Calling CUDA kernel from within OpenACC clause, device pointer passing

Hi,

we need to combine OpenACC and CUDA, but we are struggling with the correct passing of device pointers from OpenACC to the CUDA kernel. I created a small example program.
When compiling we get the error message:

PGF90-S-0528-Argument number 2 to daxpy: device attribute mismatch (main.f90: 47)
  0 inform,   0 warnings,   1 severes, 0 fatal for testdaxpy

How to correctly pass VecData%vec%vec1 to the CUDA kernel?

Thank you for your help!

my_type.f90

     module MyData
       implicit none
       type vecs
          real*8  vec1(1000)
       end type vecs
       type Dtype
          type(vecs)        :: Vec
       end type Dtype
      end module MyData

      module MyParams
        use MyData
        implicit none
        type(Dtype) :: VecData
      end module MyParams

main.f90

 module mathOps
      contains
      attributes(global) subroutine daxpy(x, y, a)
        implicit none
        real*8 :: x(:), y(:)
        real*8, value :: a
        integer :: i, n
        n = size(x)
        i = blockDim%x * (blockIdx%x - 1) + threadIdx%x
        !write(*,*)i
        if (i <= n) y(i) = y(i) + a*x(i)
        end subroutine daxpy
      end module mathOps

      program testDaxpy
        use mpi
        use mathOps
        use cudafor
        use accel_lib
        use MyParams
        implicit none
        integer, parameter :: N = 1000
        integer ierr, npe0, iam0, numdevices
        real*8 :: x(N), y(N), a
        real, device :: x_d(N), y_d(N)
        type(dim3) :: grid, tBlock

        call MPI_Init(ierr)
        write(*,*) "Programstart"
        call MPI_Comm_size(mpi_comm_world,npe0,ierr)
        call MPI_Comm_rank(mpi_comm_world,iam0,ierr)

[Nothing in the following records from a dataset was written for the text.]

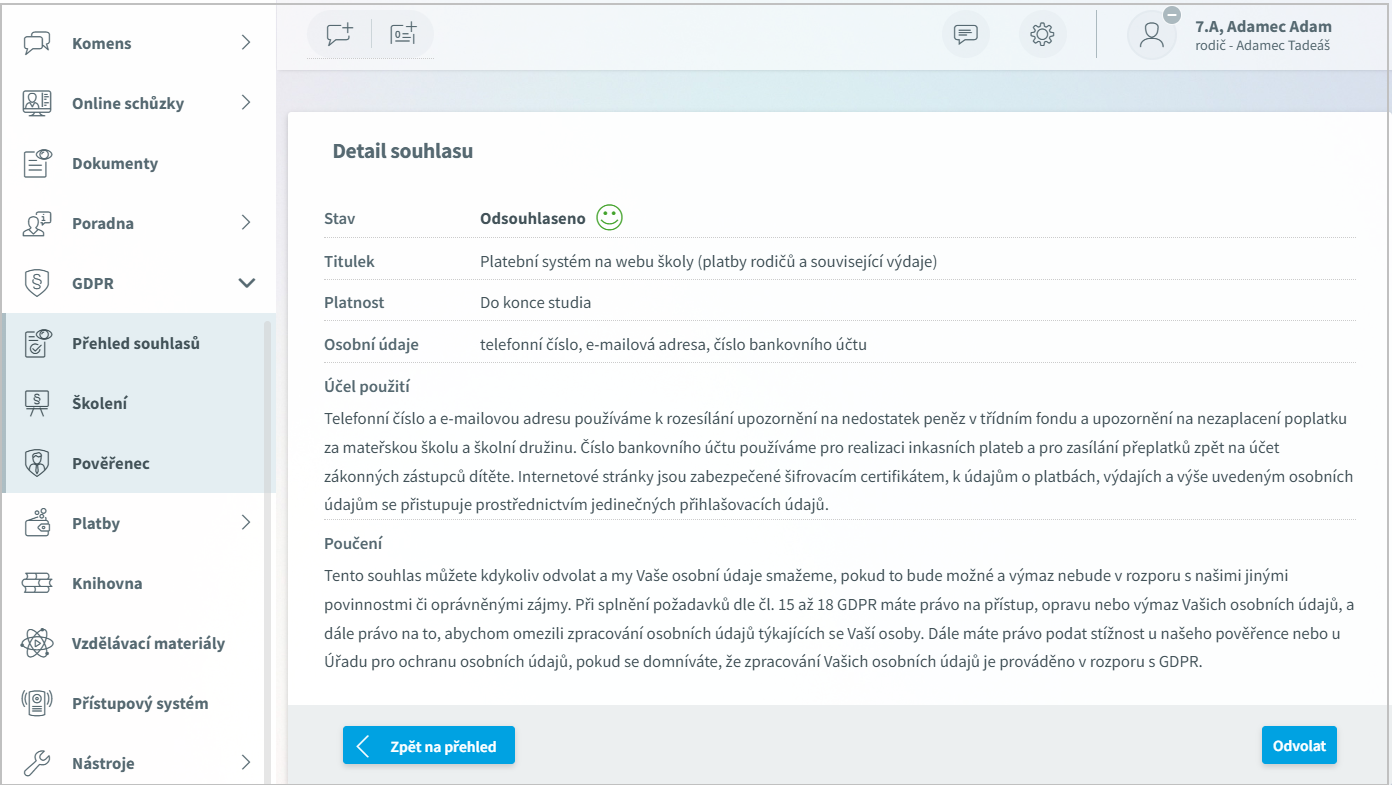Click the green smiley status icon
Screen dimensions: 1392x785
(x=609, y=218)
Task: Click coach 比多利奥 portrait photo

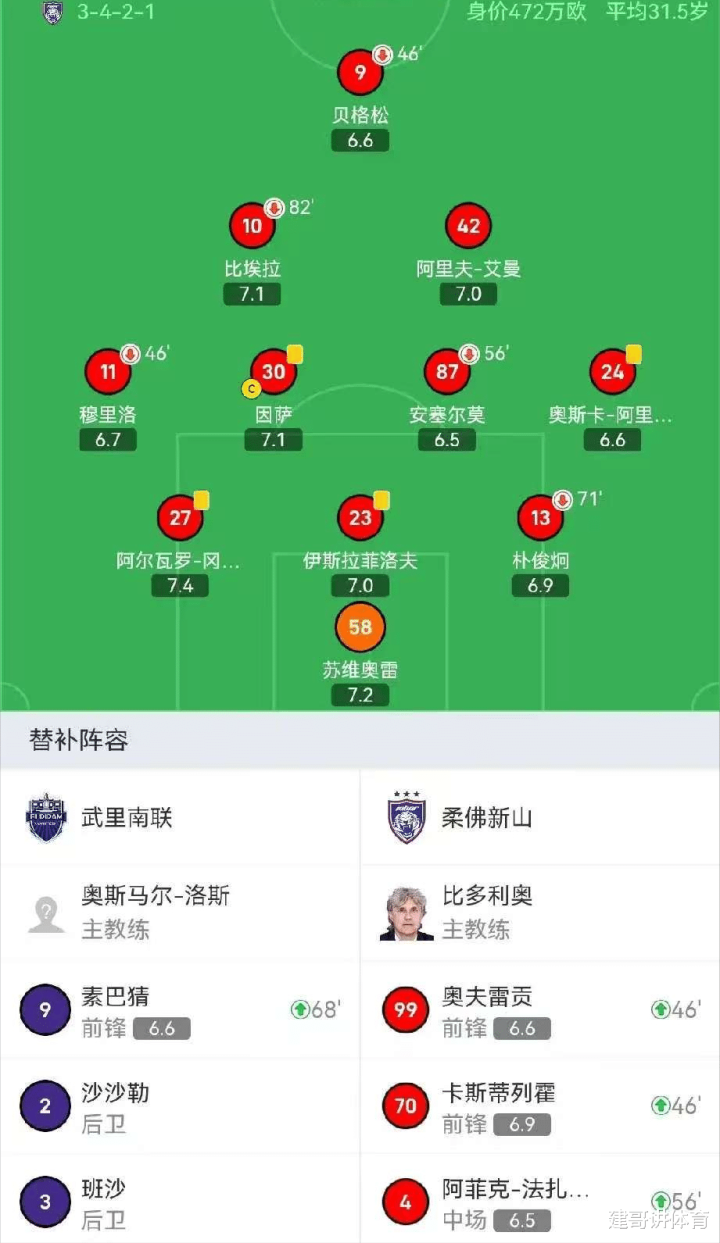Action: click(x=407, y=912)
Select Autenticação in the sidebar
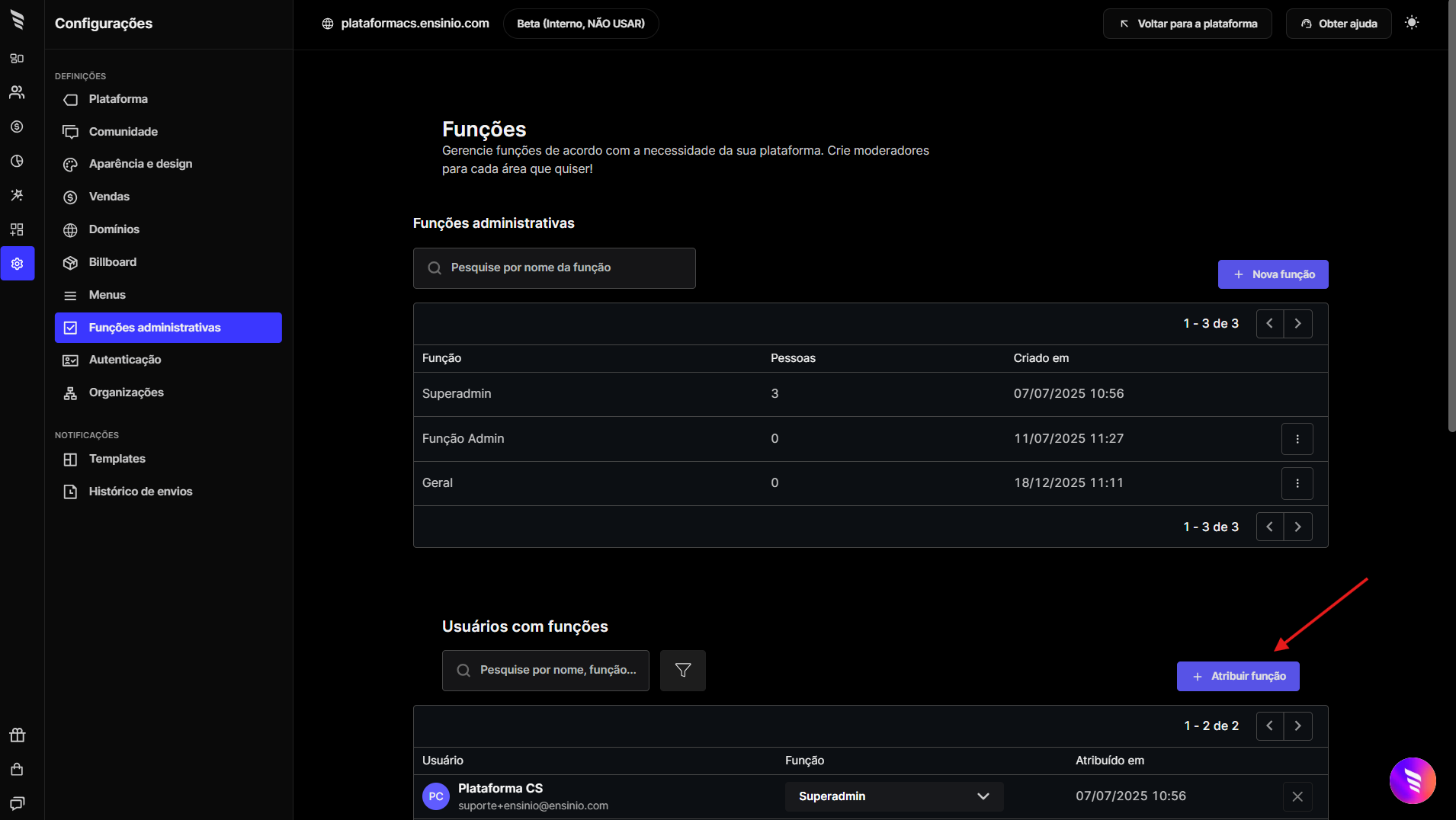Screen dimensions: 1456x820 (125, 360)
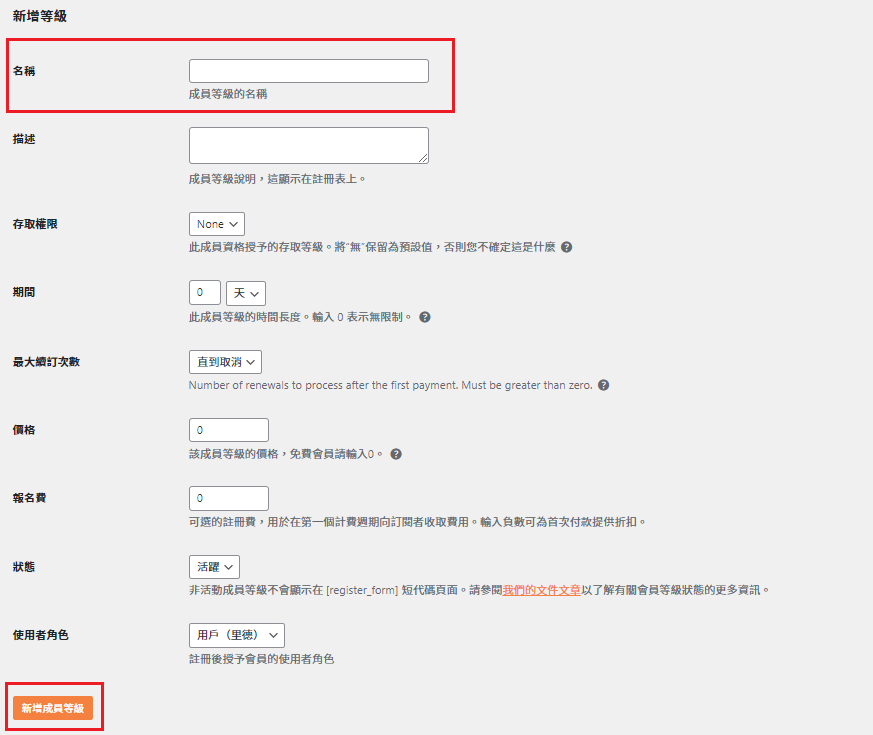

        numdevices = acc_get_num_devices(acc_device_nvidia)
        if(iam0.eq.0)then
 write(*,*)"# of GPUs per node:",numdevices
        endif
        if(numdevices.ne.0)then
         call acc_set_device_num(mod(iam0,numdevices),acc_device_nvidia)
        endif

        tBlock = dim3(32,1,1)
        grid = dim3(ceiling(real(N)/tBlock%x),1,1)

        x = 1.0; y = 2.0; a = 2.0
        !$acc data copyin(x, VecData)
          !$acc host_data use_device(x, VecData%vec%vec1)
             call daxpy<<<grid, tBlock>>>(x, VecData%vec%vec1, a)
          !$acc end host_data
        !$acc end data

        call MPI_Barrier(mpi_comm_world, ierr)
        call MPI_Finalize(ierr)
      end program testDaxpy

makefile

all:
        mpif90 -acc -Mcuda -ta=tesla,deepcopy my_type.f90 main.f90

Hi Peter85,

Unfortunately, you’re running into a known limitation where arrays within a derived type don’t work with “host_data”. We have an open RFE for this support (TPR #26989), but it’s unclear if we’ll ever be able to add this support. For now, you’ll need to use a temp array, y, instead of “VecData%vec%vec1”.

There’s also a second issue with passing host_data variables as assumed-shape arguments. You’ll need to change these to assumed-size. This one we hope to have fixed at some point.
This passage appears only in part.